Start of Supplied data
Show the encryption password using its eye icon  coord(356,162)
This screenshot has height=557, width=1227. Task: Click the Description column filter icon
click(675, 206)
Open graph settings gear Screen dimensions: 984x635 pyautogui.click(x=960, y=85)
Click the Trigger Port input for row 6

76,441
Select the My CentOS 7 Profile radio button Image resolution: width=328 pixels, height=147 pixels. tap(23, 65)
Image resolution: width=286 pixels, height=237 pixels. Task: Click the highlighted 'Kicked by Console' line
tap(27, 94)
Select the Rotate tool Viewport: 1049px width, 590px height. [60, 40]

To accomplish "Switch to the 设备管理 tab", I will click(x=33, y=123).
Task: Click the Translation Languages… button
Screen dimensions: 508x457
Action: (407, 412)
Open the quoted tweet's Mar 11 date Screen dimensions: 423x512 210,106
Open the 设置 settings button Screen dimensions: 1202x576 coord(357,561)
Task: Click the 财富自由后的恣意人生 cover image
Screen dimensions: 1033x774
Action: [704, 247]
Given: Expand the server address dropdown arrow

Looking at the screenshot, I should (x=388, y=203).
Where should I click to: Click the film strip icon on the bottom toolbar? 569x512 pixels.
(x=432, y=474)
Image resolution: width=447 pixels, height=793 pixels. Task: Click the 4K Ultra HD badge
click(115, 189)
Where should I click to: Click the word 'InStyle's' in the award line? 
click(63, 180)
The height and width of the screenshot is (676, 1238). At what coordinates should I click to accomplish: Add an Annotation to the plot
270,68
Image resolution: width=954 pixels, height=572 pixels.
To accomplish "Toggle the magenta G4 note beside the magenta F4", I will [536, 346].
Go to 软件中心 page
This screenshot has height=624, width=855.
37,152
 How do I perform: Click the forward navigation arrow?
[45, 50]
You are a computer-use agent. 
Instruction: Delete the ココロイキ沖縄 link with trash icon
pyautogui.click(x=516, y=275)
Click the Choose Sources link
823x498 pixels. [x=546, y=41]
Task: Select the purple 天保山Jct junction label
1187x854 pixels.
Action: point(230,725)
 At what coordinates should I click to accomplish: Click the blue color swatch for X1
End of Supplied data
_Exercise prompt_: Exactly repeat the lines running from the top of the listing to the line bearing "Select the My", both of those lines included, and only them.

_Written response_:
Show the encryption password using its eye icon  coord(356,162)
This screenshot has height=557, width=1227. Task: Click the Description column filter icon
click(675, 206)
Open graph settings gear Screen dimensions: 984x635 pyautogui.click(x=960, y=85)
Click the Trigger Port input for row 6

76,441
Select the My CentOS 7 Profile radio button Image resolution: width=328 pixels, height=147 pixels. tap(23, 65)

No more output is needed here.